Postlane stores all API keys and tokens in your operating system's built-in credential store. They are never written to a file on disk.

Where your credentials are stored

The OS credential store is a secure, encrypted vault managed by your operating system. Applications can ask the OS to store and retrieve credentials by name, but they cannot read each other's credentials.

PlatformCredential storeWhere to find it
macOSKeychainKeychain Access app
WindowsCredential ManagerControl Panel → Credential Manager → Windows Credentials
LinuxGNOME Keyring (or libsecret)Unlocked automatically at login on GNOME desktops; requires gnome-keyring on other desktop environments

Why credentials are not stored in config files

Configuration files (including .postlane/config.json) are committed to version control.

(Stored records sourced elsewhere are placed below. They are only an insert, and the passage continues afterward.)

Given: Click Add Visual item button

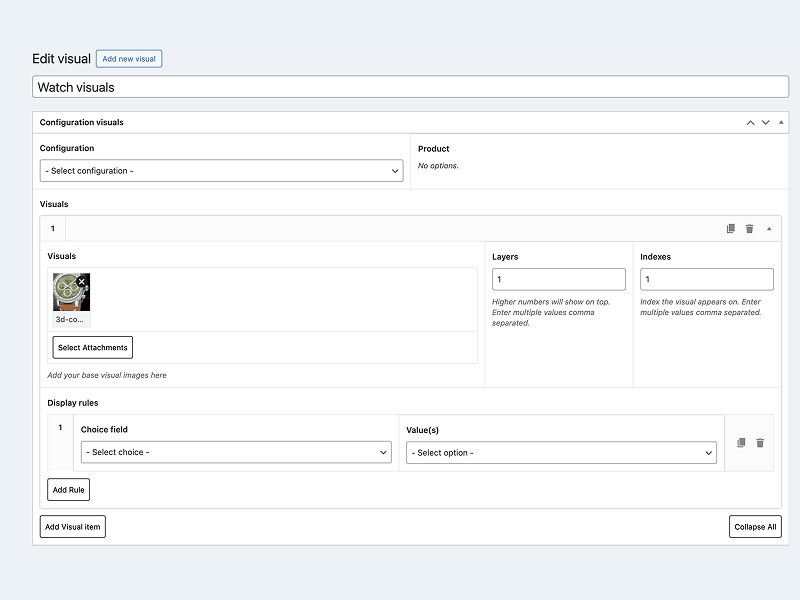Looking at the screenshot, I should pyautogui.click(x=73, y=526).
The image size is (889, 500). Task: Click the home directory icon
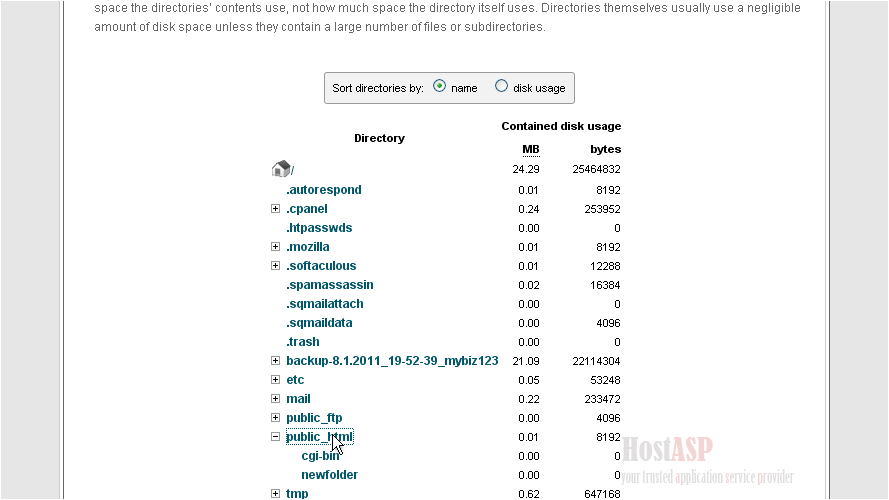tap(281, 169)
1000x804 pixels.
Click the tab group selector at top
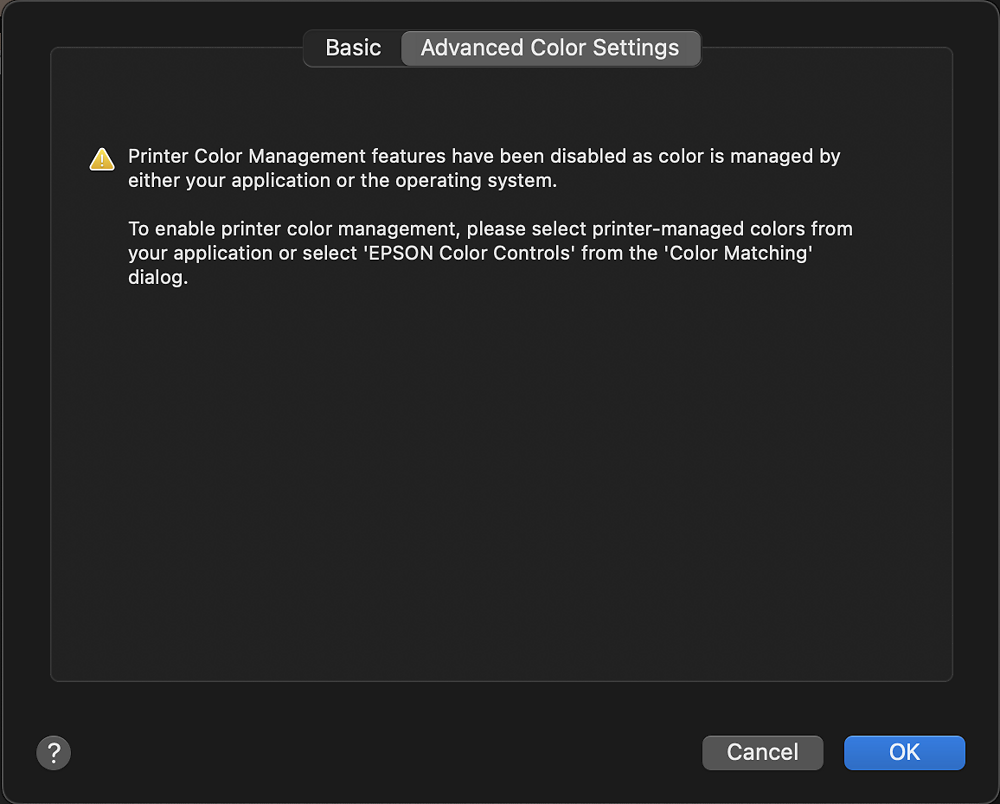pos(501,47)
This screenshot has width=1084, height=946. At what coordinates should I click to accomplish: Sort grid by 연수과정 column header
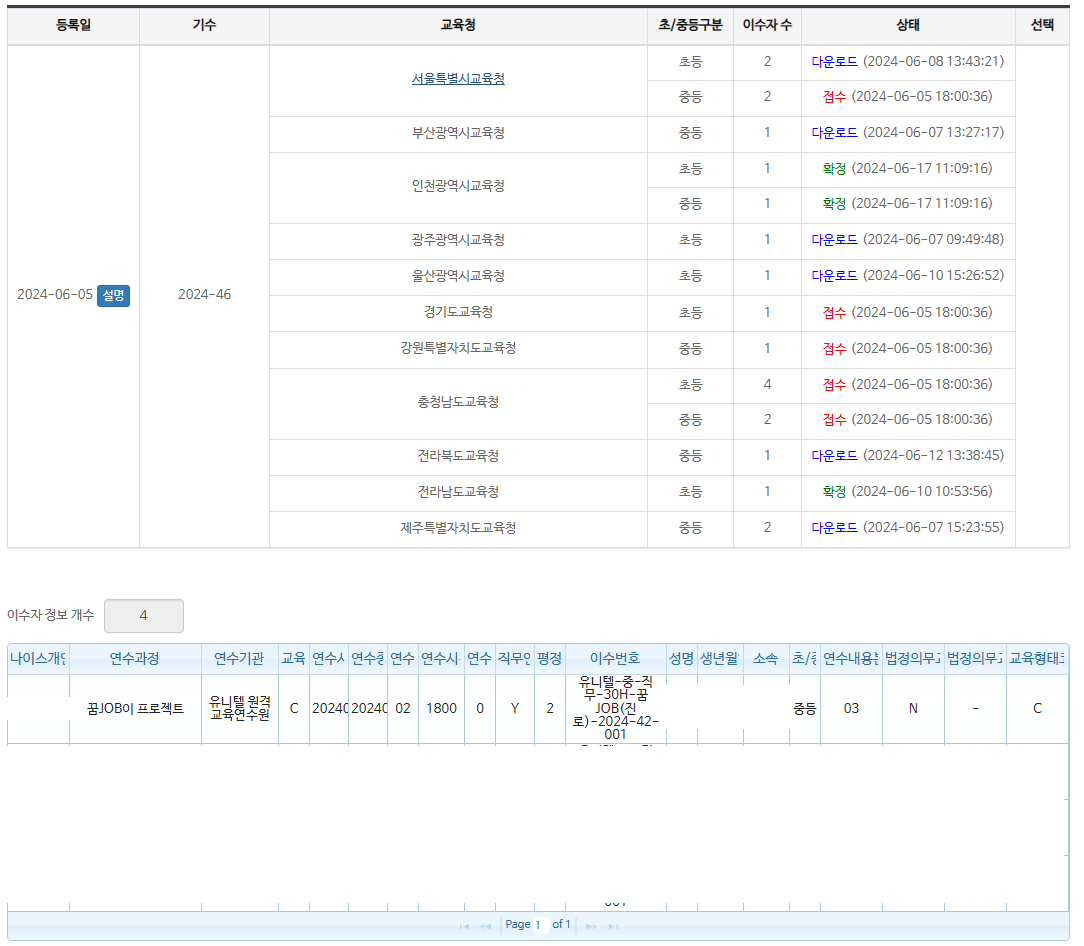pos(134,659)
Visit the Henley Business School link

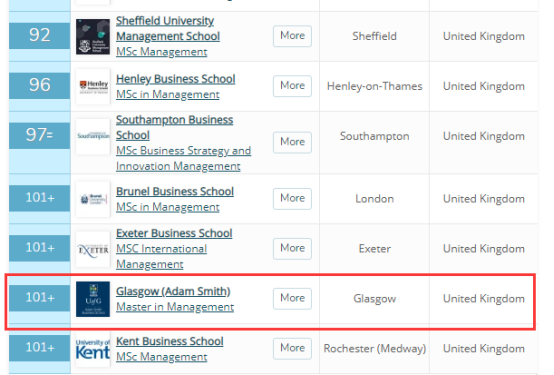pos(176,79)
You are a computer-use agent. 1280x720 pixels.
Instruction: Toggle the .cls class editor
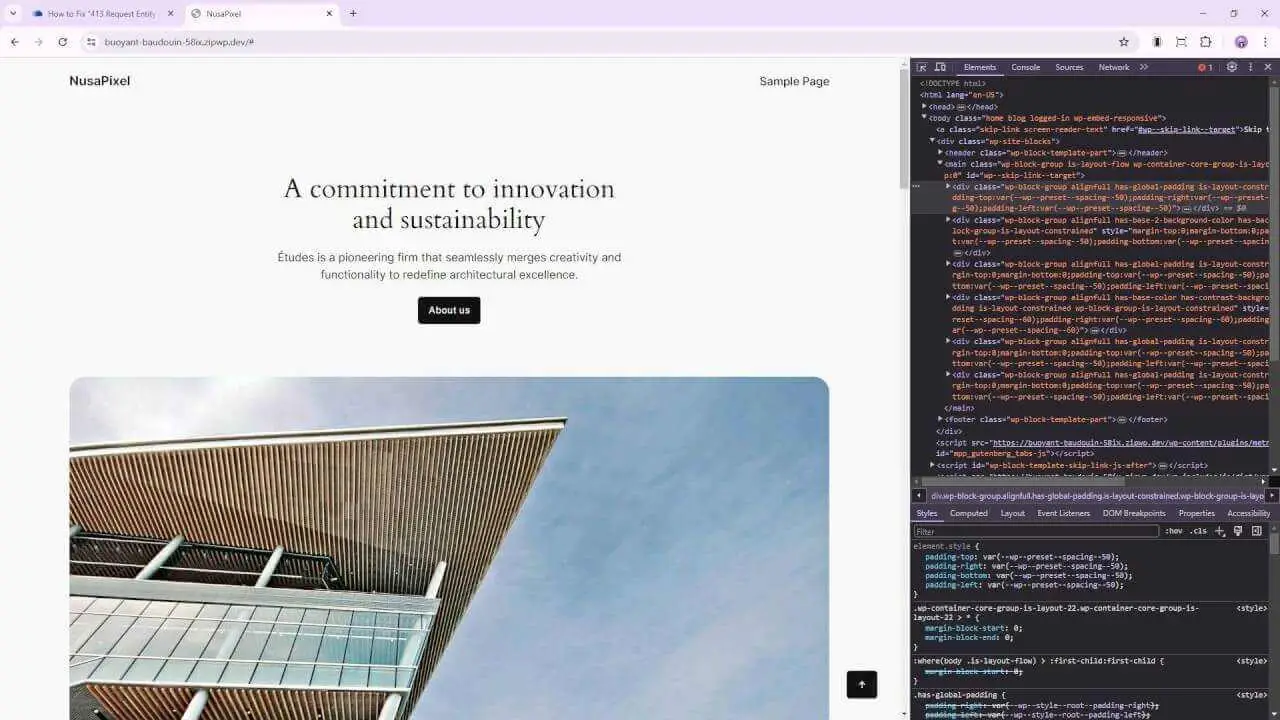(x=1198, y=531)
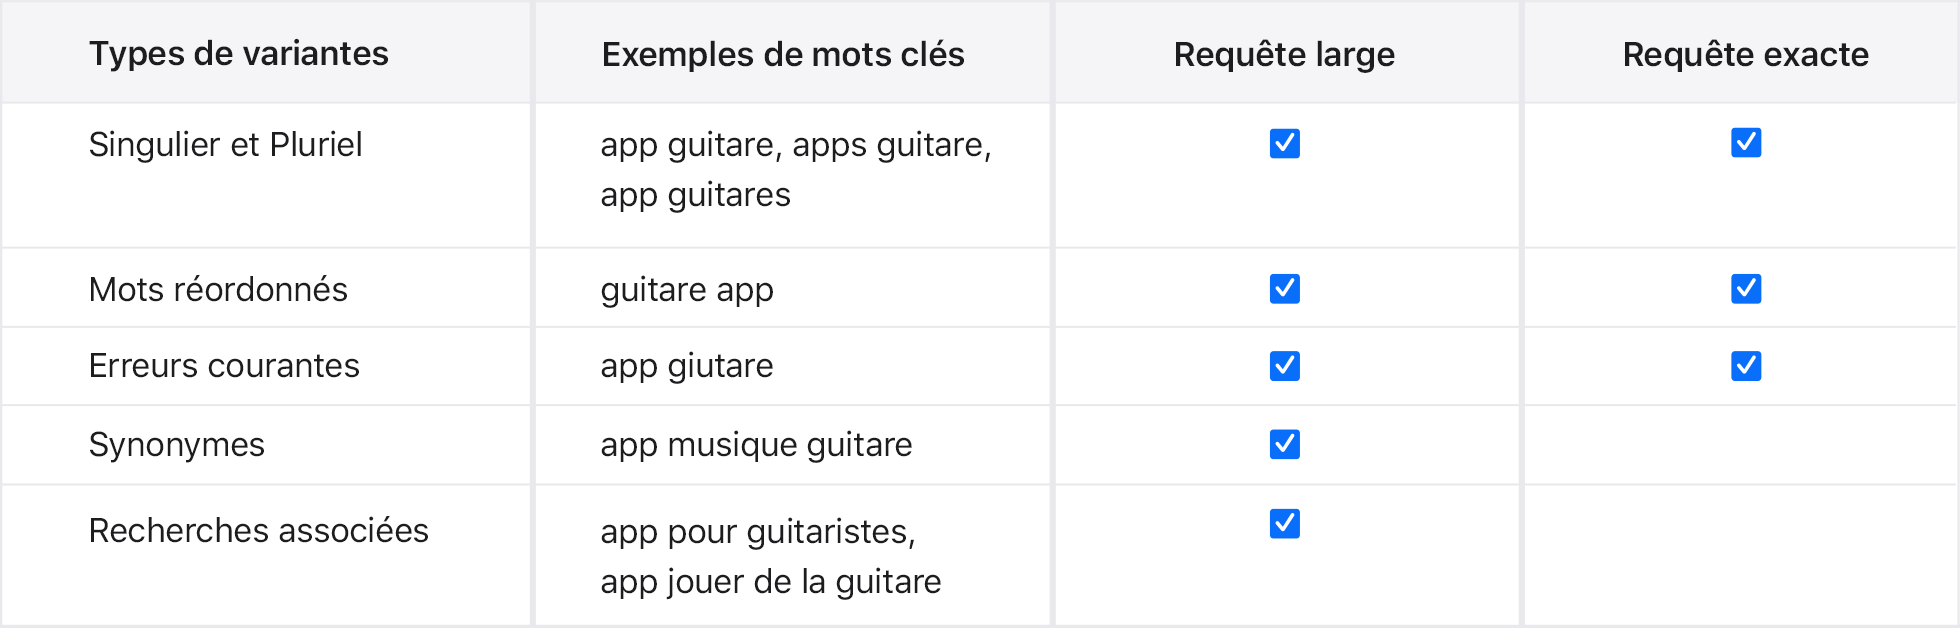Image resolution: width=1960 pixels, height=628 pixels.
Task: Click the Erreurs courantes row label
Action: point(224,366)
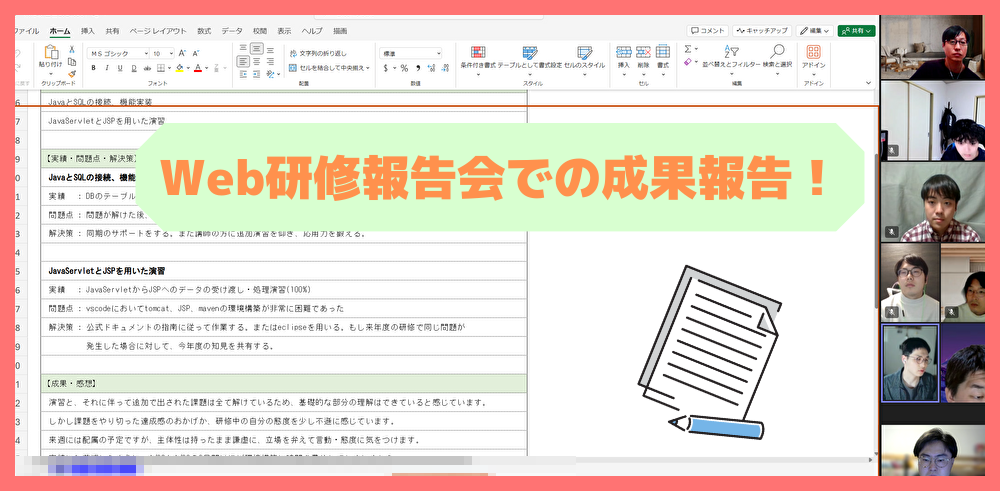Click the AutoSum sigma icon
The width and height of the screenshot is (1000, 491).
tap(689, 49)
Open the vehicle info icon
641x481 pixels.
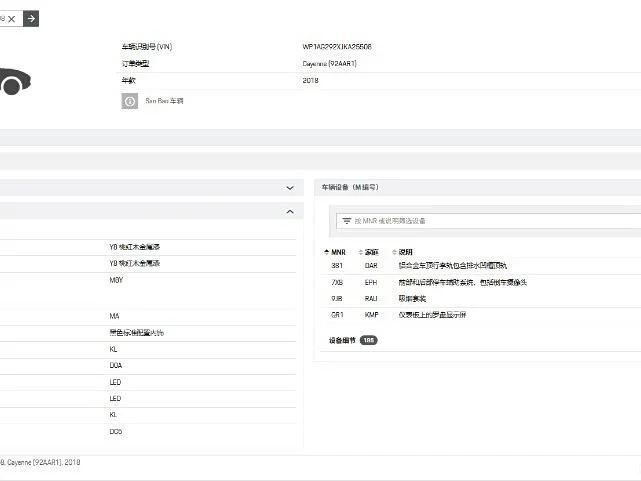(x=130, y=101)
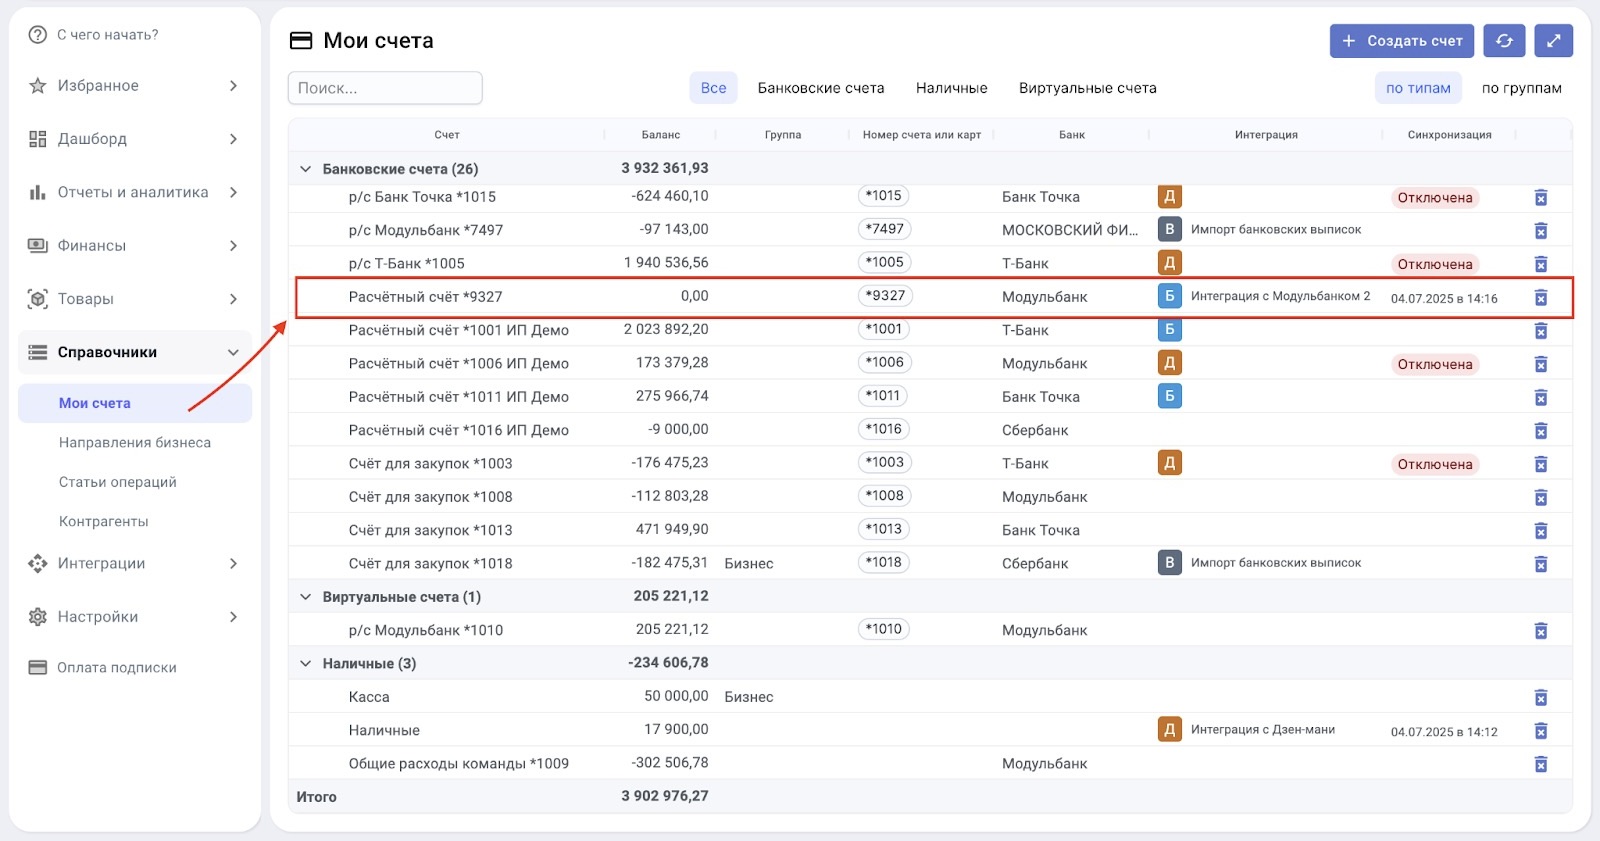Expand the Отчеты и аналитика menu
This screenshot has height=841, width=1600.
133,192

An API key written to a config file would be visible to anyone who can read the repository -- including future contributors, CI systems, and anyone you share the repo with publicly.

The OS keyring is locked to your user account and never leaves your machine. Even if someone copies your .postlane/ directory, they get no credentials.

What Postlane stores

Postlane stores the following in the OS keyring:

  • Scheduler API keys -- one per connected provider (Zernio, Ayrshare, etc.)
  • License token -- the token that activates your Postlane account
  • Substack session cookie -- if you use Substack Notes, the substack.sid cookie (see Substack Notes)

Postlane does not store social platform passwords or OAuth tokens for LinkedIn, Bluesky, or Mastodon -- those credentials live in your scheduling provider's account.

What to do if credentials are lost

Credentials can be lost if your OS keyring is reset, if you log in as a different user, or if you migrate to a new machine.

To re-enter credentials:

  1. Open Settings → Scheduler in the desktop app
  2. Select the provider whose key you need to re-enter
  3. Paste the API key and click Save
  4. Click Test connection to verify

For the license token, go to Settings → Account and click Re-activate to sign in again via the web.

Linux keyring setup

On Linux, Postlane uses libsecret to access the OS keyring. Most GNOME-based desktops have this set up automatically. If you see an error about the keyring being locked or unavailable:

  1. Install gnome-keyring if it is not already present:
sudo apt install gnome-keyring   # Debian/Ubuntu
sudo pacman -S gnome-keyring     # Arch
  1. Make sure a keyring daemon is running. On GNOME this happens automatically at login. On other desktop environments you may need to start it:
eval $(gnome-keyring-daemon --start --components=secrets)
  1. Restart Postlane.

If you are running Postlane in a headless environment (no GUI), credentials cannot be stored in the OS keyring. Postlane is designed for interactive desktop use and does not support headless credential storage.